-- DOCUMENT SEGMENT --
########################################

While FDA regulations permit a clinical trial “entry fee” in certain situations, the concern is that this could serve as a rouse for an entity looking to profit from desperate patients.
Rationing Immune Globulin Infusions
Hospitals and other clinics are running short on immune globulin (IG) infusions, and some have started to ration treatment, the Wall Street Journal reports (subscription required).
In late June, Cincinnati Children’s Hospital sent letters to 150 families of patients who get regular IG infusions that the hospital would suspend or reduce treatments, conserving supply for those with life-threatening conditions. Massachusetts General Hospital has also cancelled many infusion appointments, and it was initially down to 10% of its normal supply, the WSJ reports.
Takeda Pharmaceuticals, a major IG manufacturer, advised doctors in December not to start new patients on two of its products, Cuvitru and Hyqvia, because inventories were low, and Pfizer notified customers in June that they would receive minimal or no supply of its IG product Octagam through July.
IG is used to treat immune, muscle, and nerve disorders, and the shortage has patients concerned. One 23-year-old patient with autonomic neuropathy who is now on a waiting list for treatment told the WSJ he’s concerned about his pain coming back, and the mother of a 3-year-old with juvenile dermatomyositis, whose treatments have been suspended since July, said she’s worried about her daughter getting an infection or having a flare-up.
Small Pharmacies = Big Opioid Pushers
Half of all the opioid pills distributed in the U.S. from 2006 through 2012 were handled by just 15% of pharmacies, the Washington Post reports.

########################################

-- WHAT NEEDS TO BE DONE --
Continue the health news excerpt above, beginning after its final sentence about opioid pills and pharmacies. The lines that follow have no connection to the health news excerpt above.

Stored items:

########################################

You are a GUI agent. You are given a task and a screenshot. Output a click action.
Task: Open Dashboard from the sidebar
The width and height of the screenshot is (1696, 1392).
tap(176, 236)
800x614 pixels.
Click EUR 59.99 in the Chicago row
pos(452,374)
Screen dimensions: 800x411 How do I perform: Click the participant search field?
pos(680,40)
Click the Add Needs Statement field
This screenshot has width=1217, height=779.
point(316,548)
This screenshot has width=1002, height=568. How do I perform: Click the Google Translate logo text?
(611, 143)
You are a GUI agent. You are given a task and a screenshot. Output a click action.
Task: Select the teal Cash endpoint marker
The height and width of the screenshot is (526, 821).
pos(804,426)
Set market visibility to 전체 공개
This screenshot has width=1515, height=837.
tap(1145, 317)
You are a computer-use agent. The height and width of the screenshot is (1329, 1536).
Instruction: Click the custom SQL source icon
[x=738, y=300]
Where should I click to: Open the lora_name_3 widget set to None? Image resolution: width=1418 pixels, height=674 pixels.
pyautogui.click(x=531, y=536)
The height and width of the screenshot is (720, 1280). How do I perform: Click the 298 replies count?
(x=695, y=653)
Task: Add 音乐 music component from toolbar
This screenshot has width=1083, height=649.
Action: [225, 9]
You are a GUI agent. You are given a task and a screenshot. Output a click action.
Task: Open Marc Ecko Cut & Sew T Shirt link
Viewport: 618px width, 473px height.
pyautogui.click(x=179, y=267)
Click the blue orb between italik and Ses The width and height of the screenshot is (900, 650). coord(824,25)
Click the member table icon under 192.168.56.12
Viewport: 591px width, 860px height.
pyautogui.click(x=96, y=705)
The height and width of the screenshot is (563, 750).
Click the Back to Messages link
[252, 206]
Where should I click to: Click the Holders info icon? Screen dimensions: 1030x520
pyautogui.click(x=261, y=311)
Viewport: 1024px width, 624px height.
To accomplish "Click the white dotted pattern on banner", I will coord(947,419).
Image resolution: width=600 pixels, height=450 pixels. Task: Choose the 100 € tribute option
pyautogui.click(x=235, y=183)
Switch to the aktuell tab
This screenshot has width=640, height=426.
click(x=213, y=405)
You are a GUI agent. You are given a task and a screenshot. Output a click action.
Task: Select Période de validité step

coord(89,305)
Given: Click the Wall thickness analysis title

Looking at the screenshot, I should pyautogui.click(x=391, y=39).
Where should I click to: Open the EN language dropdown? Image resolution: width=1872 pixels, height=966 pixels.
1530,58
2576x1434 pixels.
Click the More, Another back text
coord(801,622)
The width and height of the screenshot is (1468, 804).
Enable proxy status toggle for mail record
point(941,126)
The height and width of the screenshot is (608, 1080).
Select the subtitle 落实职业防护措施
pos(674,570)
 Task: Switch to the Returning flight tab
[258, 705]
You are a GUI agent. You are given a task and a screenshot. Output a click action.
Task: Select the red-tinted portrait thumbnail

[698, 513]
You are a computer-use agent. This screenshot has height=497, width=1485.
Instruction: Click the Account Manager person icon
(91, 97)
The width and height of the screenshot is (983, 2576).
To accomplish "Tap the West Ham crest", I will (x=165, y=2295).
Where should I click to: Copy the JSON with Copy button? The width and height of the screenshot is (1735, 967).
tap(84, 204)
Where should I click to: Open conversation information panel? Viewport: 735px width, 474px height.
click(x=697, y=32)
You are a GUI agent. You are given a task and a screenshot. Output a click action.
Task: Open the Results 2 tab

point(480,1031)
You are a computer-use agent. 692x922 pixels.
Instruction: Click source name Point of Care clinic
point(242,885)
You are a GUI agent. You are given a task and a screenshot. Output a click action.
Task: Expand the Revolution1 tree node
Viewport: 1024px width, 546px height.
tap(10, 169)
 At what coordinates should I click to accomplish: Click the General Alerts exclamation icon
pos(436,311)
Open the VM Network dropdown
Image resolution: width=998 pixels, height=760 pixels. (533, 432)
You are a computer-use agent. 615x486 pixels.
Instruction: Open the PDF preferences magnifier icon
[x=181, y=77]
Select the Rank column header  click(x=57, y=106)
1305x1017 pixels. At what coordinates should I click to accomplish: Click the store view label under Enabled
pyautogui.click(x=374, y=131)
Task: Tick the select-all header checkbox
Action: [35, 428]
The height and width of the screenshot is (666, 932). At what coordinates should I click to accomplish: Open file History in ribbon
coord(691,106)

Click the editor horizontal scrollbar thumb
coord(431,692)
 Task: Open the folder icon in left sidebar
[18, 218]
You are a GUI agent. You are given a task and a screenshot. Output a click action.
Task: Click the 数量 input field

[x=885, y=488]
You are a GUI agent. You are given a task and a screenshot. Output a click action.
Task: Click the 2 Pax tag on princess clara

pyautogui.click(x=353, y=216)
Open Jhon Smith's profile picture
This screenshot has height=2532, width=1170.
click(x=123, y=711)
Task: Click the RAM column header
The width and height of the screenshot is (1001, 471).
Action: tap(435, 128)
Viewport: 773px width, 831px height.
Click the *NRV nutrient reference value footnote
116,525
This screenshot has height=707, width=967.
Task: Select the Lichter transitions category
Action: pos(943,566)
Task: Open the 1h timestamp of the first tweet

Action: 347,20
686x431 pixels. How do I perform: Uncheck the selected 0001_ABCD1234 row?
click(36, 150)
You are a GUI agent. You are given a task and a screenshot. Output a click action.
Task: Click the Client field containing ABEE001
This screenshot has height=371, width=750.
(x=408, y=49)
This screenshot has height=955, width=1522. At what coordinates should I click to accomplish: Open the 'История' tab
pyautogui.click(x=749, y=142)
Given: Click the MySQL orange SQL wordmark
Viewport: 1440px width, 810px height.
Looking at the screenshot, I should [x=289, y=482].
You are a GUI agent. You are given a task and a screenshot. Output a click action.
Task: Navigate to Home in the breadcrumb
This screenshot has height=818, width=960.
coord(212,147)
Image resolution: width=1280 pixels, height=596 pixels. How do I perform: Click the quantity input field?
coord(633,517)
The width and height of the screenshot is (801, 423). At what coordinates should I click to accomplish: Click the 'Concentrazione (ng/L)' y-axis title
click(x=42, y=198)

########################################

-- ANSWER SPACE --
The worst offender: Shearer Drug in Clinton County, Kentucky, purchased nearly 6.8 million pills that contained hydrocodone and oxycodone during that time. That translated to 96 pills per year for every woman, man, and child in this county of 10,000.
Coming in second was Hardin County Discount Pharmacy in Illinois (almost 2.8 million pills, or 90 per resident annually), followed by Arnzen’s Kamiah Drug in Idaho (nearly 2.3 million pills, or 88 per resident each year). Every one of the Post’s top 10, as ranked by pills per county resident per year, was an independent drugstore located in a rural area.
These pharmacies handled large volumes of opioids during an epidemic of abuse in the U.S., and, “until now, have largely avoided publicity for their roles in the epidemic,” according to the article.
The findings come from analysis of the DEA’s Automation of Reports and Consolidated Orders System (ARCOS), which tracks every pain pill distributed in the U.S. The Post and HD Media, which publishes the Charleston Gazette-Mail in West Virginia, fought a year-long battle for access to the database, and a judge recently ordered the release of seven years’ worth of its records. For this latest story, reporters traced the path of the more than 70 billion pain pills distributed to about 83,000 pharmacies.
Surprise Medical Bills for Vets
An internal Department of Veterans Affairs report finds that vets’ care at facilities outside of VA hospitals isn’t always covered the way it should be, according to Axios.
Many vets’ claims were incorrectly denied after they sought care in non-VA emergency departments, the Office of the Inspector General determined. It estimated that 17,400 veterans were billed for care that the VA should have covered, totaling about $53 million in “surprise” medical bills.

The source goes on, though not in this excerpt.